The thing is, also, if we would require them to have additional configuration, that means they have to take extra steps just for Lens in Maps to make those configurations. It made a lot of sense for us to use the screen reader technology. There could be multiple places and streets visible from where the user stands. Like you see here, there are many things there. We can only describe them one at a time because our brain does not process multiple channels of audio very well. You may hear the sound, but it’s hard to understand all of them at once. Not only places and streets, but we also detect situations, like the user might be near an intersection, so we need to tell them that they need to be careful. Or maybe they’re facing a direction that has nothing to see, but if they turn left or right, they could actually see more. In those cases, we also want to notify the user. We iterated multiple times and carefully prioritized what to announce at what situation.

When we describe places and streets, Lens in Maps already had this thing called hover state, which is basically detecting what’s around the center of the image and highlighting those places or streets, as you can see on this slide. We basically made the feature to announce what’s being hovered in our experience. We initially described many things that appear on the screen that is hovered, because that’s what we show in our experience, like here, which has a label that has all the information of the hovered place, and that’s also what the accessibility guideline recommends.
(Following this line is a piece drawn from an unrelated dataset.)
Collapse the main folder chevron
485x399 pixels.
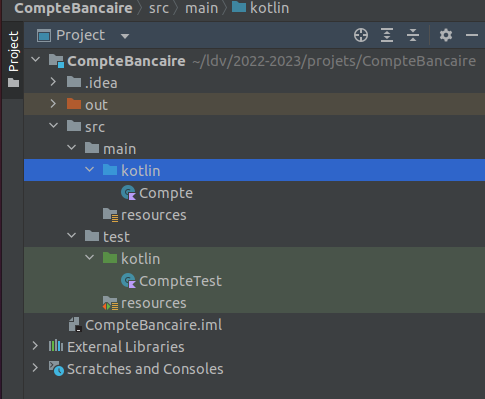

This prevented the user from quickly browsing through different places because they have to wait for a longer time to get all those information, especially in a busy area like downtown. We got great feedback from the Lookout team that we might be over-describing, and it’s probably better for us to shorten the description, even though it may not exactly match what they see on the screen. We decided to only describe what’s most important to the blind and low-vision users at the moment, which is the name of the place, the type of the place, and distance to the place. For example, as you see in this slide, instead of announcing T.J.Maxx, 4.3 stars, department store, open, closes at 11 p.m., which is what you usually hear if you’re using any other 2D device with screen reader technology. We instead only announced T.J.Maxx, department store, 275 feet.
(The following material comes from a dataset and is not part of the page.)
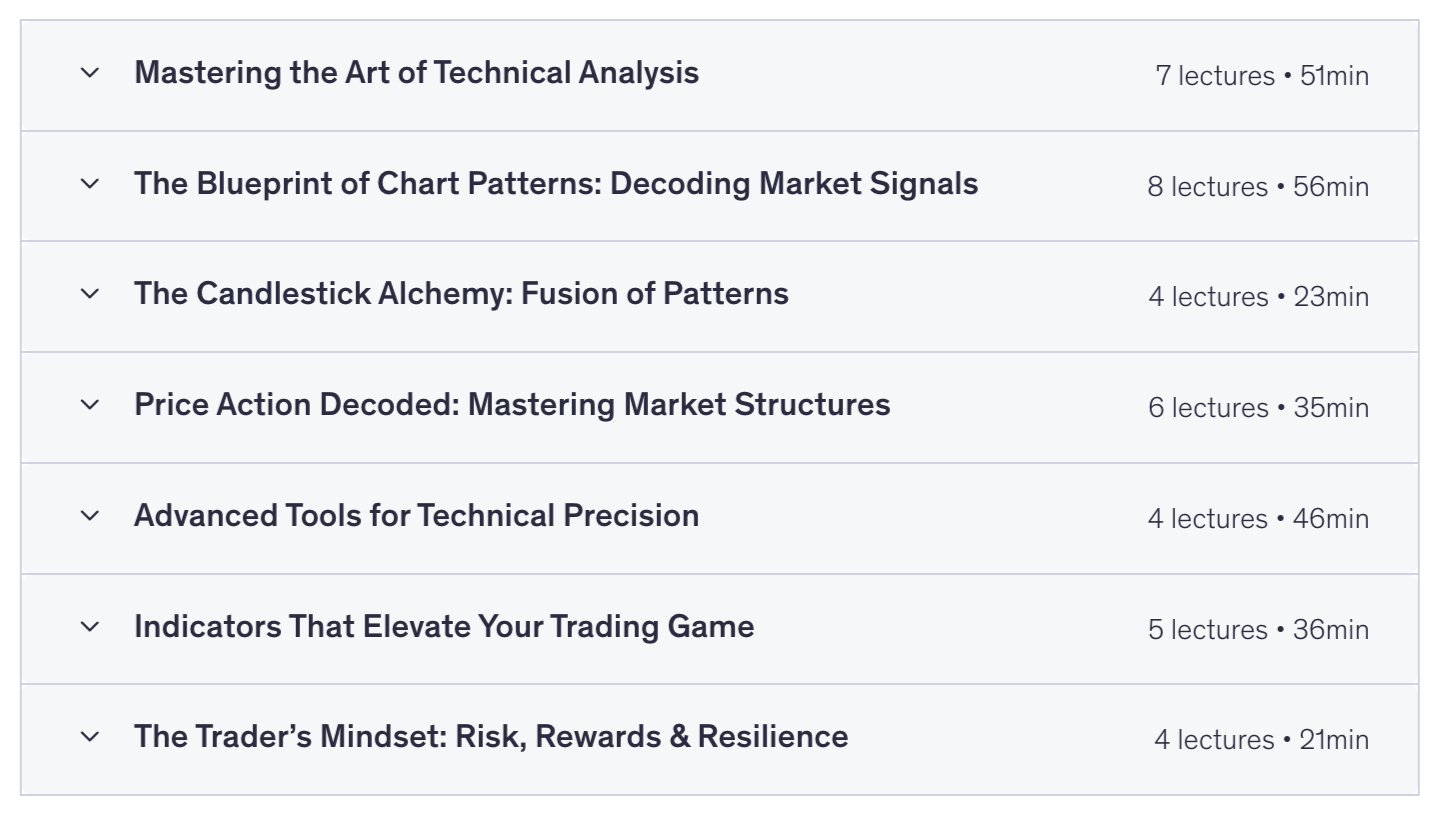The image size is (1441, 820).
Task: Select Price Action Decoded: Mastering Market Structures title
Action: coord(512,405)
If we only provide this succinct description, the user won’t know if it’s really a place they want to visit. We provide an easy way for the user to get detailed information when they want to see, like the one seen on the right side of this slide. We added double-tap interaction on the screen to bring up this information. This interaction may not be obvious to the user, so we added a hint of the succinct description so that they can actually get more information by double-tapping. Using the example before, we would announce T.J.Maxx, department store, 275 feet, double-tap for details.
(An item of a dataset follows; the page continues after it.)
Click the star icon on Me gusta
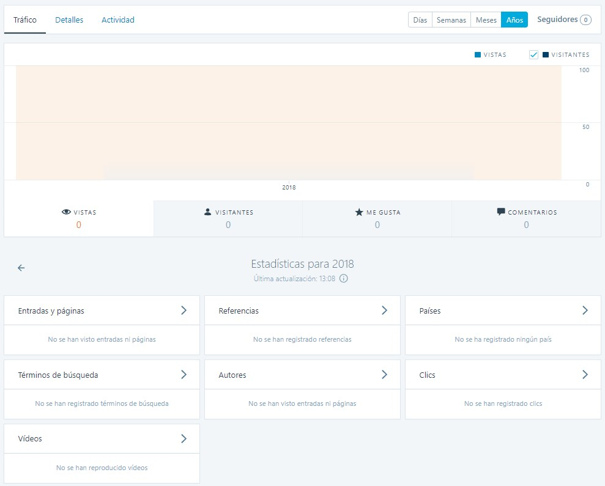 pyautogui.click(x=359, y=212)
We only made changes to existing Lens in Maps behavior that is absolutely needed, such as disabling an action to go into 2D basemap view, which didn’t help much for the visually impaired users, because they can’t get any information out of the 2D, and it’s hard to know the distance to anything. We also hide places that are just too far away for them to walk to within five minutes. We made small adjustments here and there, but we tried to minimize those changes. This is important, otherwise it would be really hard to maintain the application in sync between screen reader and non-screen reader experiences. Whenever you modify or add a new feature to your experience, you have to make sure that it doesn’t break the other experience, and if their experience is too different, then there’s more chance of breaking the other one.

If the experience really diverges a lot, then, at that point, there’s no point of having a single application to support it, and at that point, it’s better to just create another one. Besides auditory feedback, haptic feedback can also help blind and low-vision users, and it won’t interfere with audio cues when it’s being used right. We use the general vibration to indicate that something is hovered. Before we can describe the place to the user, we have to fetch additional information from our server, and this means the user, when they hover something in the screen, they have to wait for a few seconds before we’re ready to announce anything.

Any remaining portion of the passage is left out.